An allegory: Pain as an unexpected guest…
I was standing in my kitchen one day when a tiny black scorpion scurried across the countertop. I couldn’t believe that a creature like that would even be in my house! I wanted to get rid of it fast so I grabbed for anything to throw at it, but my sudden movement sent it scrambling behind the counter and it dropped out of reach.
I couldn’t find it, it was out of sight now, and I figured it would eventually go away.
But over time a scorpion like that does not go anywhere.
Years passed by, and instead of disappearing, it only grew. And it grew and grew and grew, until that little scorpion had became a giant serpent-like creature. It’s frame remained in my kitchen, but now it’s size had outgrown my entire house. As if I lived in a tiny dollhouse, the serpent’s long coiled body wrapped around the whole thing. And because it grew so slowly, I acclimated to it belonging in my home.
I just lived life around it. Honestly, I wasn’t even really aware of its monstrous size.
I walked on eggshells to keep it happy, adjusting my life in order to appease it. In fact, this gigantic serpent felt like a pet. I kept it fed, stroked its scales, and tip toed around it constantly so that I wouldn’t upset it. Friends who came to visit even knew how to speak around it, and they made sure to tread carefully with it as well.
After a while, I couldn’t even remember my life without it and I had forgotten all about what my house was like before this unwanted guest came.
The things is that I wasn’t safe in my own home anymore.
Pain is unpredictable, and easily provoked. And when you live your life treading carefully around something in your own house, you are actually held captive by it.

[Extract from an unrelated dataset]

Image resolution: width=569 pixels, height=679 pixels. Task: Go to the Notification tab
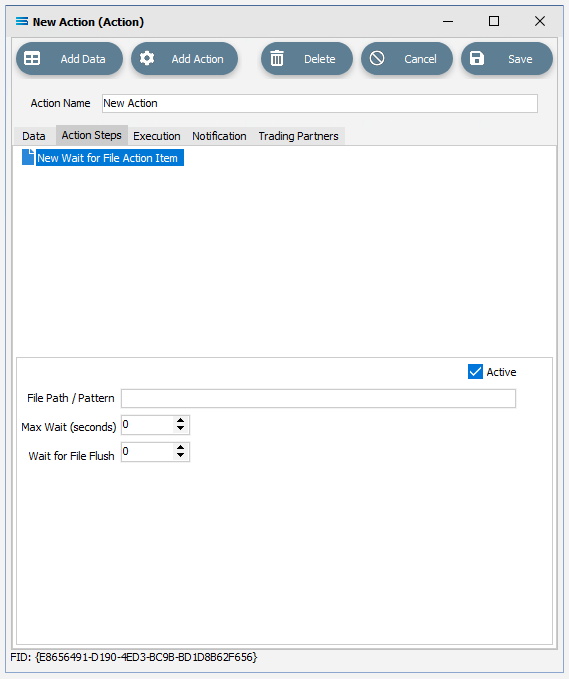219,136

After a while, I realized that I wasn’t in charge anymore. I was catering to its needs, following its rules, and never truly free.
How did something so seemingly small become the ruin of me?
Something that I had thought would just “go away” with time had now been given the powerful influence over my every move.
The reality is that the “gigantic” scorpion is still just a tiny creature…
But the detriment comes when I deny its very existence.
Going back and taking care of the original place it entered can give me my house back. Just learning that a scorpion was never meant to be there in the first place helps me understand the value of my house, allowing me to heal from all that it has stolen.